### EXERCISE DETAILS
The lines below that include "size" are to be found and copied.

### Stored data
========================================

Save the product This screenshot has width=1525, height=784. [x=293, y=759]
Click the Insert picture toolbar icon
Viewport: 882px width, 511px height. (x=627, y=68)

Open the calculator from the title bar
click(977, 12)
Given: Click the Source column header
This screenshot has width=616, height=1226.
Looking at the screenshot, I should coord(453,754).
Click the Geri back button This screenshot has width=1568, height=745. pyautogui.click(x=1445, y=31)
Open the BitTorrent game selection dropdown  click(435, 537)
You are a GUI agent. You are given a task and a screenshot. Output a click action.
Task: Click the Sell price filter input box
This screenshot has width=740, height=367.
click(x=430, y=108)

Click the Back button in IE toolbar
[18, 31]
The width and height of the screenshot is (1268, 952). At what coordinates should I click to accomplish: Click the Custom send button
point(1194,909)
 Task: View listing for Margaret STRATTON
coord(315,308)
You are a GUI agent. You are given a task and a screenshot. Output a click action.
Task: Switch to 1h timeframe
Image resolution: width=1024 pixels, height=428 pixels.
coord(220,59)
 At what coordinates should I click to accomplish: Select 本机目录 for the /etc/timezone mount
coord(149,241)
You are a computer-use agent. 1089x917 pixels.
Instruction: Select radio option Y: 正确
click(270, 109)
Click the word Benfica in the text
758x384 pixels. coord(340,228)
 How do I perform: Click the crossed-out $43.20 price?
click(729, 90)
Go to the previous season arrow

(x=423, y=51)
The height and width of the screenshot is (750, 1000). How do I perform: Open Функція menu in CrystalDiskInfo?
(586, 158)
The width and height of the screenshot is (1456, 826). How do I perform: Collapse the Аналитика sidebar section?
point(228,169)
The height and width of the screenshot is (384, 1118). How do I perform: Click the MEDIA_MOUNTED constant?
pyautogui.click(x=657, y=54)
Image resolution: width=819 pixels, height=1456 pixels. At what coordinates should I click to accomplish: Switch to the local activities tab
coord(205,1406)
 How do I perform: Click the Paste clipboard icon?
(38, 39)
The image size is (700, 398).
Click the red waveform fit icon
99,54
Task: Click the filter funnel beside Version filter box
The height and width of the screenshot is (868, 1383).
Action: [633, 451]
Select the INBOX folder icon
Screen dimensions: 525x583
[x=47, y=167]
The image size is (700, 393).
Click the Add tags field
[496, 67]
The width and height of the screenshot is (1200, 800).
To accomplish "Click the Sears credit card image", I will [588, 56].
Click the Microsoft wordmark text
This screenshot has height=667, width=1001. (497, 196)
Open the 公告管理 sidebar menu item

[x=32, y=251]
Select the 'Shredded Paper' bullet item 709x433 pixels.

========================================

### WRITTEN REPLY
The image size is (700, 398).
The image size is (700, 393).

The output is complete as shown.